Au début des années soixante, Antoine Raab est le principal conseiller de Jean Clerfeuille, président du FC Nantes. Il cherche à le convaincre de se séparer d‘Arribas, qu’il juge trop tendre pour le football de haut niveau. Mais le président tient à garder l'entraîneur qu’il a recruté en 1960, d’autant que les joueurs sont de son côté. Trois d’entre eux, non des moindres, ont fait irruption dans une réunion d’urgence en menaçant de le suivre si celui-ci venait à être contraint de partir.
Des questions sans réponses
Il y a dans les premières années d’Arribas du FC Nantes non pas des zones d’ombre, mais quelques questionnements qui cherchent encore leurs réponses.
Comment un club professionnel qui, en seize années d’existence, avait déjà consommé sept entraîneurs sans qu’aucun n’en fasse une équipe compétitive, a-t-il pu faire appel au coach inexpérimenté d’un club amateur? Et comment celui-ci en est-il venu à adresser une candidature au FC Nantes alors qu’il vivait une existence heureuse dans le petit village de Noyen-sur-Sarthe où il était à la fois patron de bistrot et entraîneur de l’équipe de foot?
Les premiers mois à Nantes, en outre, ont été marqués par de sévères déculottées, notamment un 10-2 encaissé à Boulogne qui aurait condamné n’importe quel entraîneur. Qu’est-ce qui a pu persuader une partie des hommes du club, le président et les joueurs, que cet entraîneur taciturne et méthodique mettait le club sur la bonne voie?
José Arribas monte patiemment une équipe, sans pousser le club à recruter de joueurs onéreux, en misant moins sur les talents individuels que sur leur complémentarité, créant ce style offensif et collectif qui deviendra la marque de fabrique de club, ce qu’on appelle à l’envi le "football à la nantaise".
L’accession de 1963 et les deux titres qui suivent, en 1965 et 1966, seront les premiers effets de cette révolution interne qui installera le club au sommet de la hiérarchie du foot français. La lecture du livre d’André Jaunay se poursuit en suivant José Arribas dans ses expériences hors de Nantes, à Lille, à Marseille et en équipe de France.

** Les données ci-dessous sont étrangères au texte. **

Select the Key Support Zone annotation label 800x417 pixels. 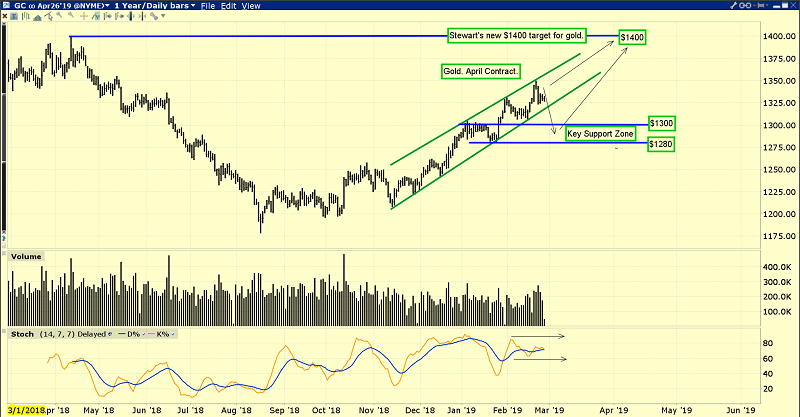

L'auteur tente d’élucider les secrets de l'entraîneur nantais, sa vision, ses inspirations, ses relations internes et externes, son héritage chez Jean-Claude Suaudeau et Raynald Denoueix. Il poursuit à travers des thèmes plus généraux, d’abord la rivalité du club nantais avec l’AS Saint-Étienne puis des réflexions sur la popularité du foot et son évolution.
L’auteur, André Jaunay, ne fait pas partie du sérail du football. Il a écrit plusieurs ouvrages dans son domaine professionnel, le développement territorial. Sa première publication sur le ballon rond, préfacée par Christian Gourcuff et ouvert par un avant-propos de Guy Roux, apporte un œil neuf sur le FC Nantes, son entraîneur emblématique et le football en général.
José Arribas, la fabuleuse histoire du football à la nantaise, André Jaunay, éd. Éric Jamet, 18 euros.